As of October 2019, 25 women have publicly accused President Donald Trump of sexual misconduct, as Business Insider reported, with the alleged incidents occurring as early as the '70s and as recently as 2016. Many of the women who allege that Trump assaulted them cannot pursue legal action against him because the statute of limitations, or the legal time limit for when they'd have to file a suit, has run out. (Trump has also denied all of the claims.) But E. Jean Carroll, a writer who accused Trump of sexually assaulting her in the mid '90s, is now suing him for defamation after he denied her accusation, and also alleged that she was conspiring with Democrats. Here's how a defamation lawsuit works, and what the lawsuit could mean for Trump, but also for other women who accuse powerful men of assault.
Carroll described her alleged assault in graphic detail in a June 2019 New York magazine article, which is an excerpt from her book What Do We Need Men For? A Modest Proposal. She says that Trump raped her in the dressing room of a department store in Manhattan in the mid '90s; she says she managed to push him off of her a few minutes into the incident and run away.
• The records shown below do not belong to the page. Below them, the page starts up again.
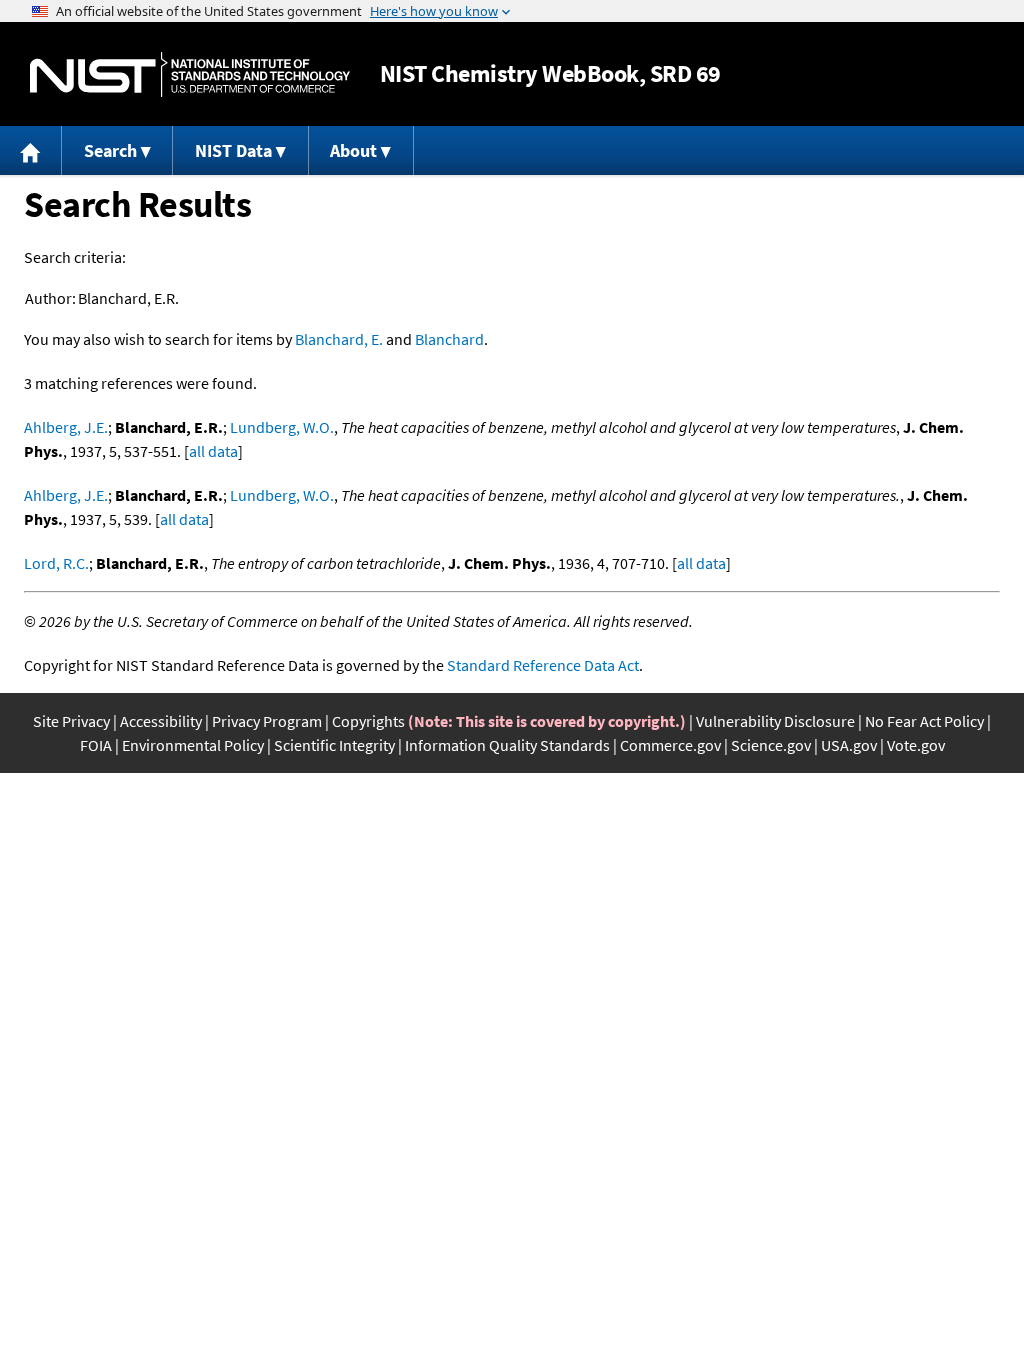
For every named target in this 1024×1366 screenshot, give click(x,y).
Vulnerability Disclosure (775, 721)
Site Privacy (71, 721)
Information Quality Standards (507, 745)
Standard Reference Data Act (543, 665)
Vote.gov (916, 745)
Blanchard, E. (339, 339)
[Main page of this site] (31, 150)
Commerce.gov (670, 745)
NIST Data (233, 150)
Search (110, 150)
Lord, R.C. (56, 563)
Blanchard (449, 339)
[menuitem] (31, 150)
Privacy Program (267, 721)
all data (213, 451)
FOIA (96, 745)
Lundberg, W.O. (282, 427)
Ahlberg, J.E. (66, 427)
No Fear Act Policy (924, 721)
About (353, 150)
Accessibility (161, 721)
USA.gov (849, 745)
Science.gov (771, 745)
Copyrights (368, 721)
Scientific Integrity (334, 745)
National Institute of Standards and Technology (190, 74)
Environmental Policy (193, 745)
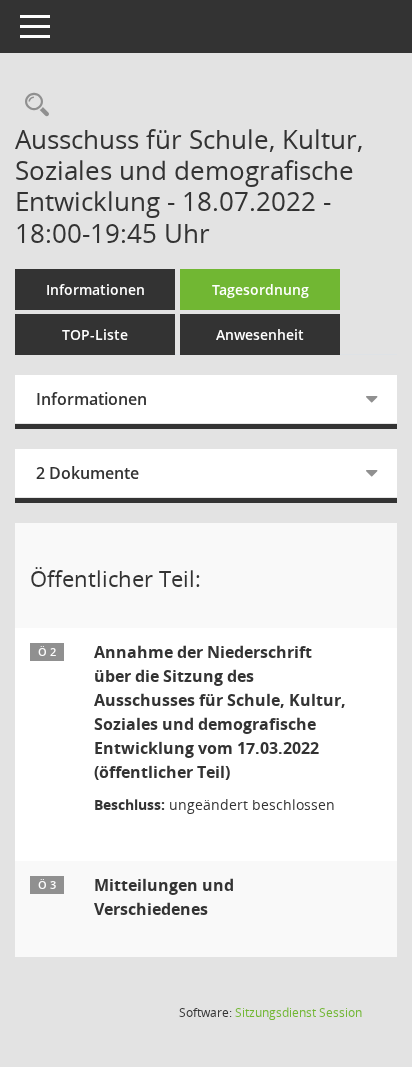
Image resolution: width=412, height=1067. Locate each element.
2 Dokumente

On June 22, the day after the article was published, Trump called the accusation "totally false" and said "I have no idea who this woman is," according to CNN. Though Trump claimed he had never met Carroll, the New York magazine article includes a photo of the two of them at a party together in the '80s. After being asked about the photo by a reporter, Trump reiterated that he didn't know Carroll. He also said he didn't rape Carroll because she wasn't "his type," according to The Guardian.
On Nov. 4, Carroll filed a lawsuit against Trump for defamation, arguing that his responses to her accusation were false and damaged her reputation and her career, according to The New York Times. Carroll's defamation lawsuit, filed in New York State Supreme Court, says Trump's response to her allegations “are fully consistent with his tried-and-true playbook for responding to credible public reports that he sexually assaulted women,” according to the Times.
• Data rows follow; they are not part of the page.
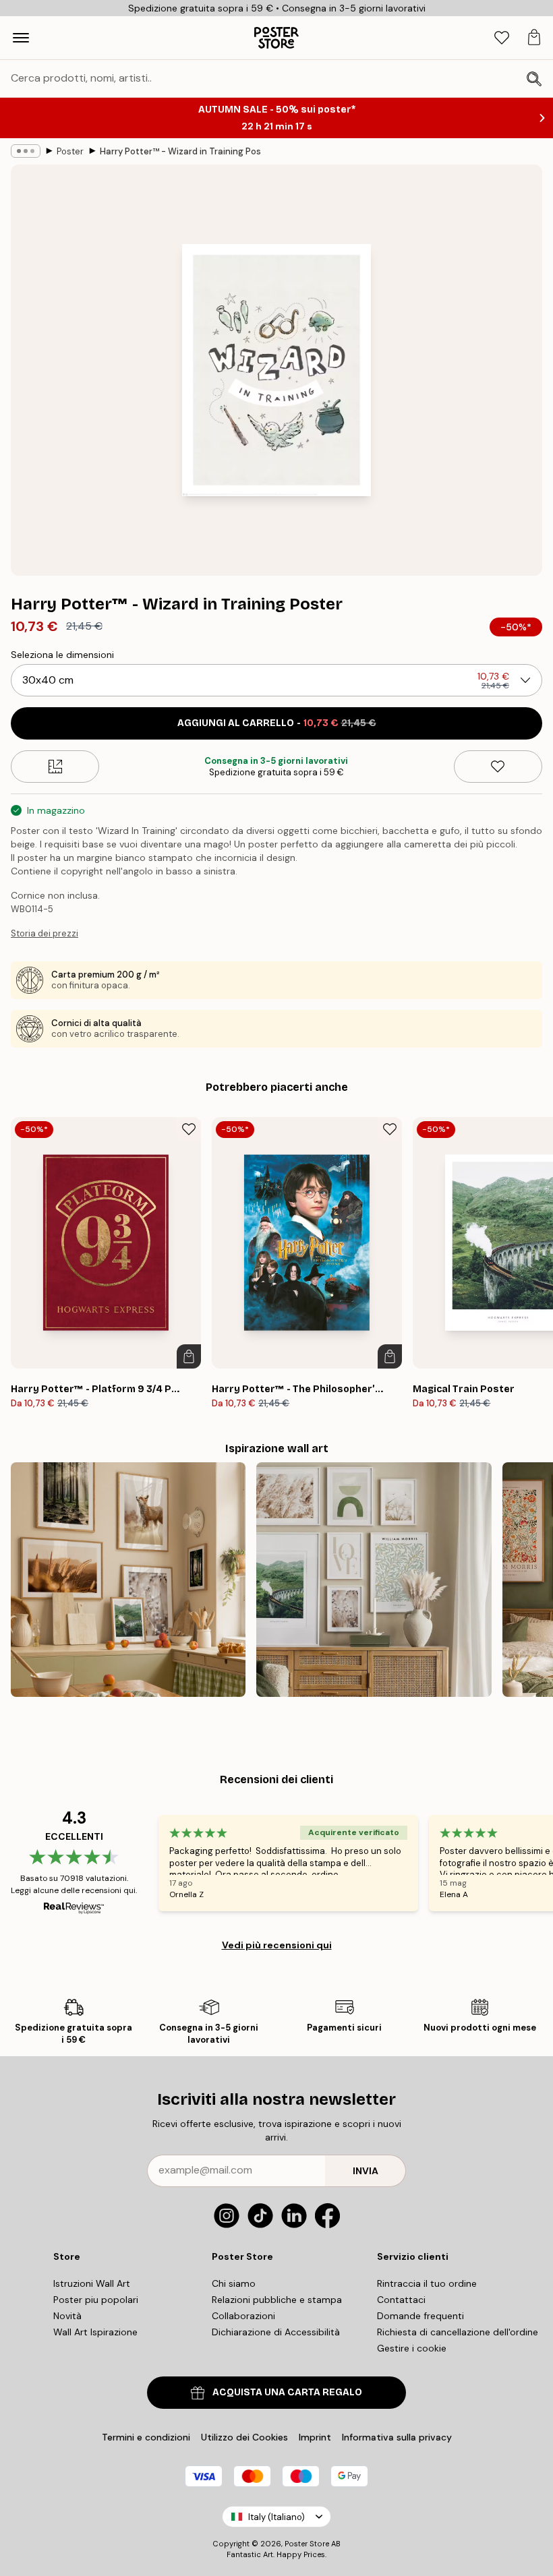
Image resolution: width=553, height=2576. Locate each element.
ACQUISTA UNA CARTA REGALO (287, 2392)
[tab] (502, 38)
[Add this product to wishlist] (498, 766)
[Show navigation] (20, 38)
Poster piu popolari (95, 2300)
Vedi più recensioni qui (277, 1945)
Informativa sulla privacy (397, 2437)
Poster (70, 151)
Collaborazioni (243, 2316)
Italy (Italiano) (276, 2517)
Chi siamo (234, 2283)
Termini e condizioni (146, 2437)
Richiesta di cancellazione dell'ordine (457, 2332)
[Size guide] (55, 766)
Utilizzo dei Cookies (244, 2437)
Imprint (315, 2437)
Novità (67, 2316)
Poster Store (307, 2543)
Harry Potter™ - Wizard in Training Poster (181, 151)
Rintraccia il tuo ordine (427, 2283)
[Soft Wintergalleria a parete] (373, 1579)
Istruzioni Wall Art (91, 2283)
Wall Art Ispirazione (95, 2332)
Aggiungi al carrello (276, 723)
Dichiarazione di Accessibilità (276, 2332)
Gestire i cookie (411, 2348)
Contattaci (401, 2300)
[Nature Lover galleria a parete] (128, 1579)
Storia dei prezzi (44, 933)
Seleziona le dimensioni (62, 655)
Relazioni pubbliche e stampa (277, 2300)
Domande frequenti (420, 2316)
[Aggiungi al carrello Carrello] (189, 1356)
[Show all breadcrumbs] (25, 151)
Defamation is a statement that hurts someone's reputation, according to Cornell Law. Usually, defamation lawsuits related to sexual assault accusations happen the other way around — a person accused of sexual assault sues the accuser for defamation — so sexual assault survivors and activists are receiving Carroll's symbolic lawsuit as a powerful victory. Guardian US columnist Moira Donegan wrote that law enforcement often doesn't take women's assault or harassment claims seriously, and, in the rare instances survivors report to police and pursue legal action, defense attorneys in court rooms can subject them to character assassination, among other belittling and re-traumatizing tactics. Donegan wrote that Carroll's lawsuit assumes that women "who accuse powerful men of sexual violence, are entitled to all the same legal protections men are."
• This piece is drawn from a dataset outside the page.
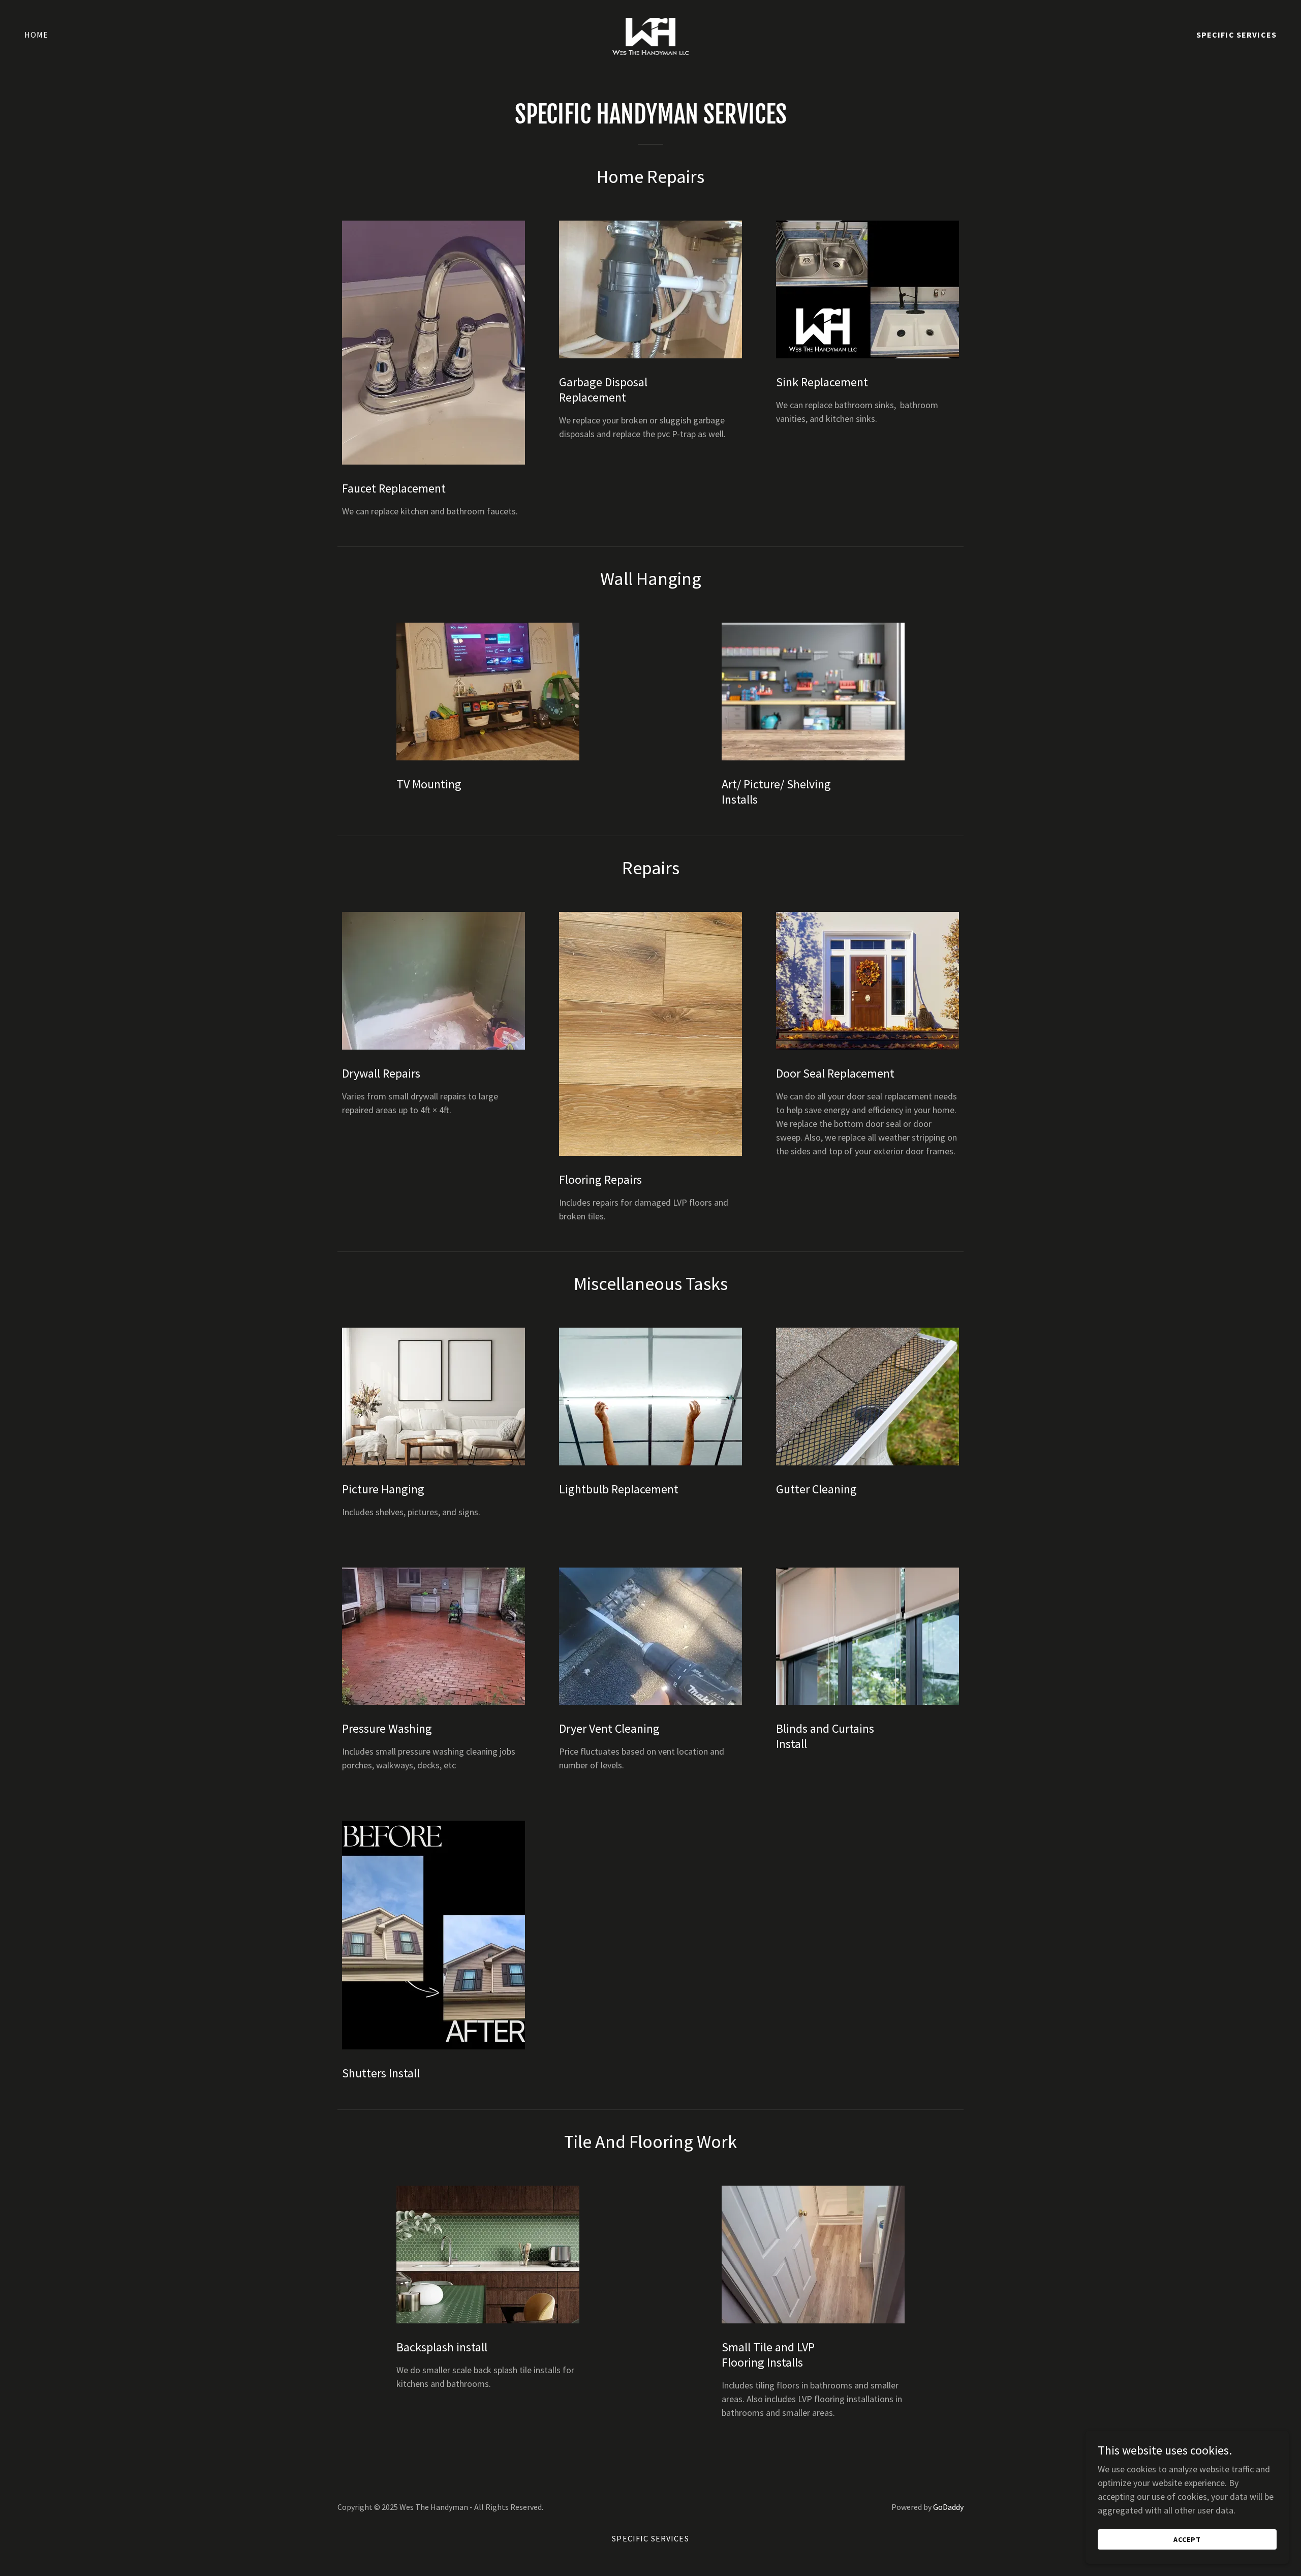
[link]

Carroll's lawsuit states that Trump "through express statements and deliberate implications, accused Carroll of lying about the rape in order to increase book sales, carry out a political agenda, advance a conspiracy with the Democratic Party, and make money," according to NBC News. Carroll says in the lawsuit that her advice column for Elle magazine has received 50% fewer letters from readers, and she believes it's because they don't want to write to someone that the president has called a liar, the Times reported. Bustle has reached out to Trump's attorney for comment.
Defamation attorney Christy Eikhoff told Business Insider that Carroll's case has a "solid legal footing," and that the biggest barrier her legal team faces is convincing the jury that the assault happened. The other barrier they face is that Trump is the president.
Summer Zervos, a former Apprentice contestant who has accused Trump of groping her, also filed a defamation case against Trump after he denied her claims. Trump's legal team tried to get the case thrown out using the Constitution's Supremacy Clause, which states that state laws (or lawsuits like Zervos') can't interfere with or come before federal laws or the functions of the federal government, according to Cornell Law. A New York State judge and an appeals court ruled against Trump's team, writing, "No one is above the law,” in his decision.
That ruling, combined with the "solid legal footing" Carroll's team has might bode well for the case, but Eikhoff told Business Insider that probably won't matter, because Trump would likely settle the lawsuit. A judge ruled on Nov. 13 that Carroll could mail her complaint to the White House after secret service agents reportedly prevented her from formally having it served in person.
However the suit ends, Carroll has a powerful reason for filing it, aside from wanting to hold the president accountable. “I am filing this on behalf of every woman who has ever been harassed, assaulted, silenced, or spoken up only to be shamed, fired, ridiculed and belittled,” Carroll said in a statement. “It’s for every woman who can’t speak up because she’ll lose the job she needs to support her three kids.”